I’ve written a few pieces that editors are sitting on which I’ll put up links to as soon as they are published. 

On my radar

I think Asghar Farhadi’s new film A Hero is his best since A Separation. Farhadi is a deeply philosophical director. His films show rather than tell the complexities of both ethics and truth in ways which make theory seem insipid in comparison. In A Hero, for example, there is scene in which a charity has to decide whether to admit to an embarrassing incident or cover it up in order to protect its reputation and so go on to do good work. You could give a philosophical commentary on this and talk about the conflicting priorities of consequentialist, Aristotelian or Kantian ethics, but it is the very specificity of the circumstances which makes the dilemma so difficult. Theory is less useful than carefully attending to the situation, as Farhadi does. 

The BBC podcast series The Coming Storm is quietly terrifying. It reveals that the roots of QAnon and the Capitol Hill uprising have actually spread widely across American society. If you thought we’d got over the worst, Gabriel Gatehouse’s programme will be a worrying challenge. 

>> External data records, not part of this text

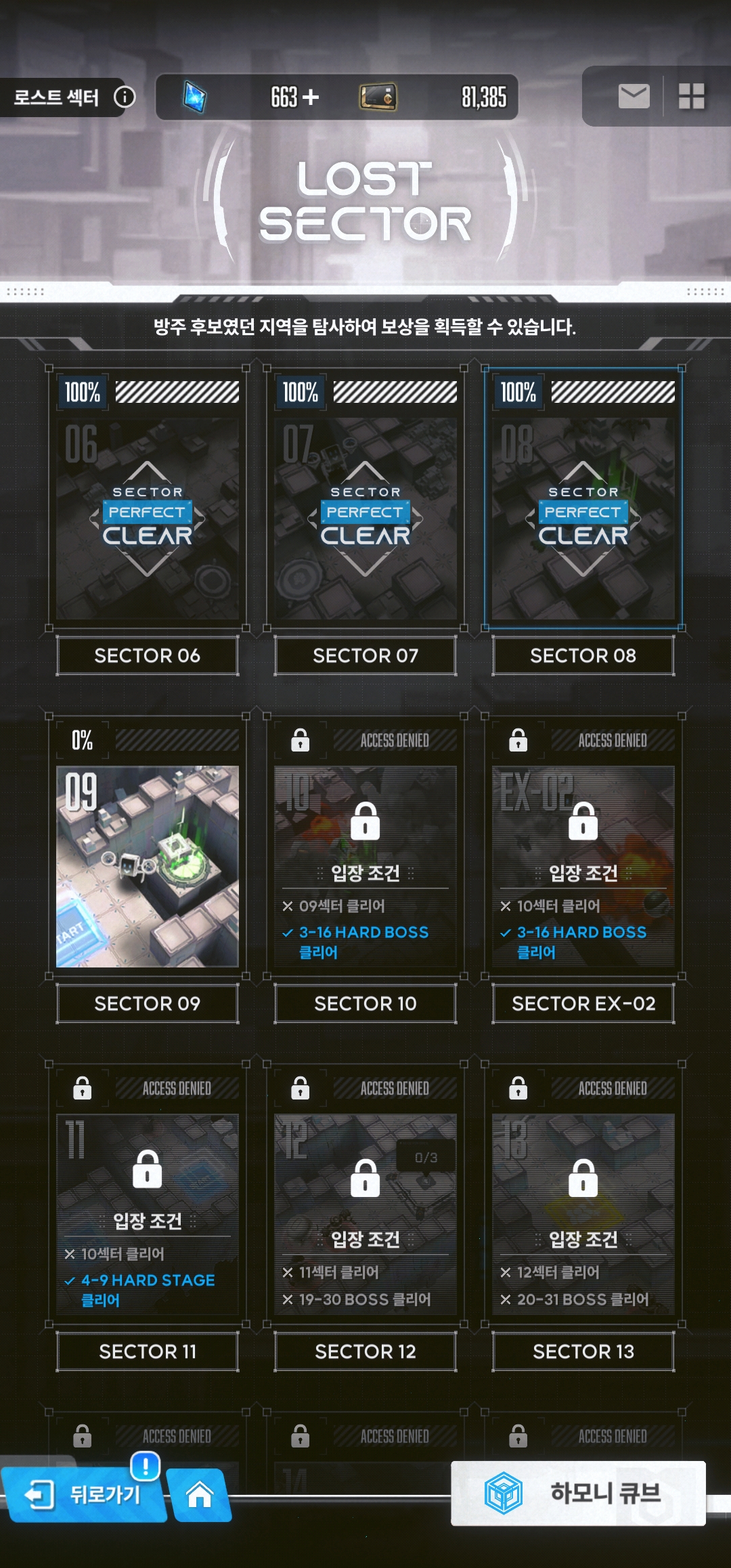Tap the blue exclamation notification badge

(x=145, y=1466)
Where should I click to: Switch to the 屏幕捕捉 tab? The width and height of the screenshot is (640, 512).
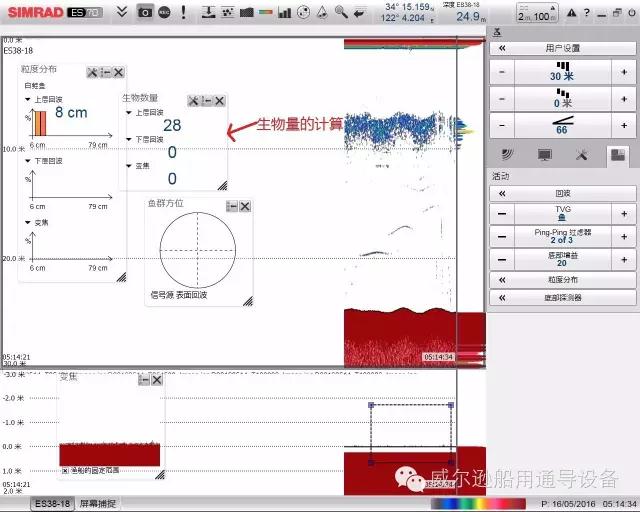[98, 503]
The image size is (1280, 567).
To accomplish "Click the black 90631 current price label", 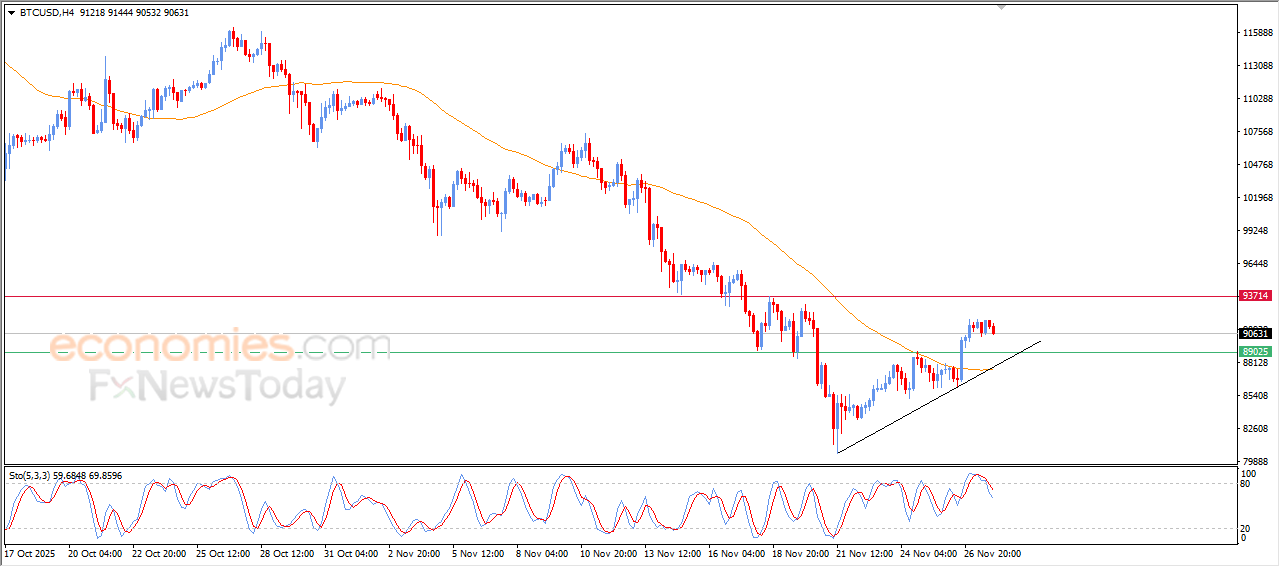I will click(1255, 333).
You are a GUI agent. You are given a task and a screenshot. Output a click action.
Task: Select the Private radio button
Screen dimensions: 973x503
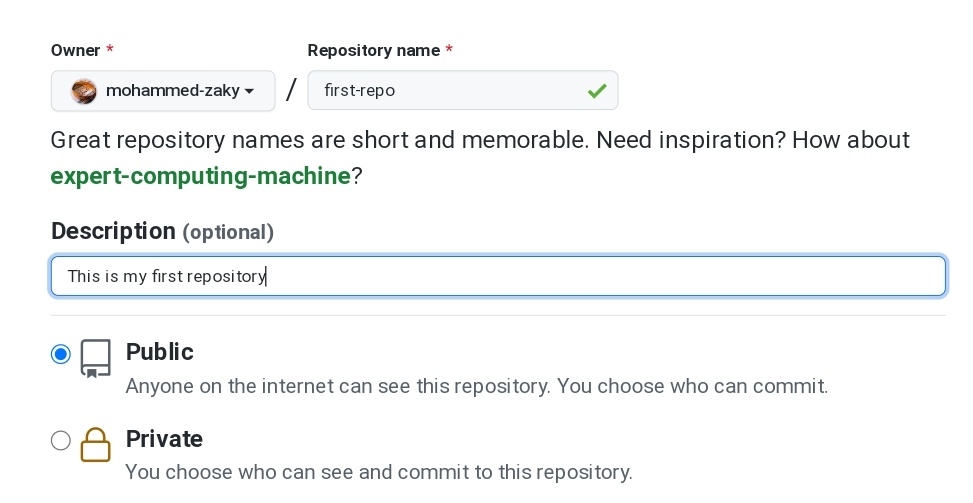click(61, 440)
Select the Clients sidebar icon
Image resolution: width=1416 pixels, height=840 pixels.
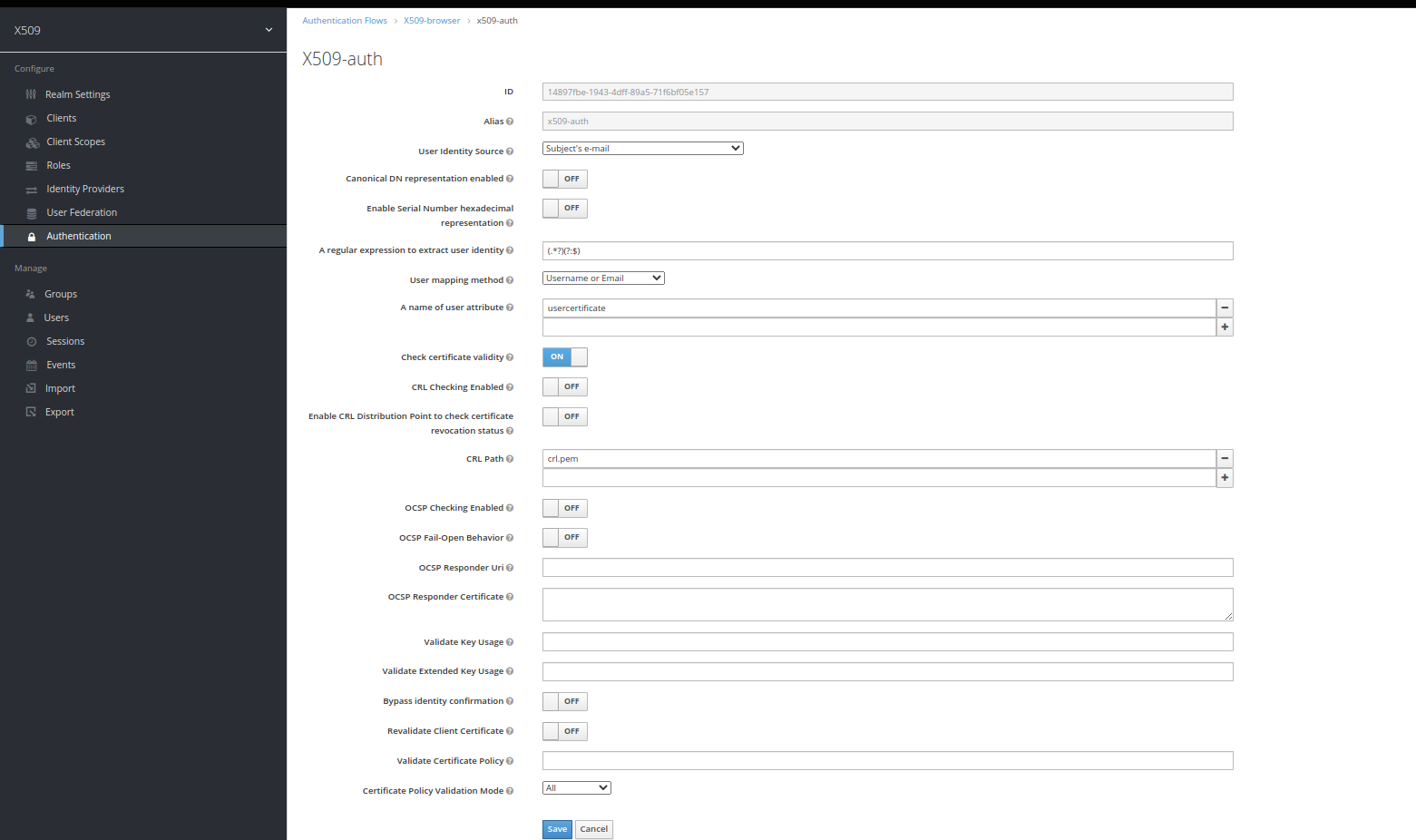[x=30, y=118]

I’m finding it hard to work out why The Green Planet isn’t as engaging as I think it should be. I think the answer is that, as with too many documentaries, the wow-factor has taken precedence over the why-factor. Key information like how photosynthesis works or why fires help some plants to grow is left out while we’re overwhelmed with stunning visuals. These include the overuse of time-lapse which leaves you asking the question: how long is that in real time? Plus there is too much dramatic music and obviously fake sound effects: if a leaf unfolds over hours it doesn’t make a scrunching noise. Am I too hard to please?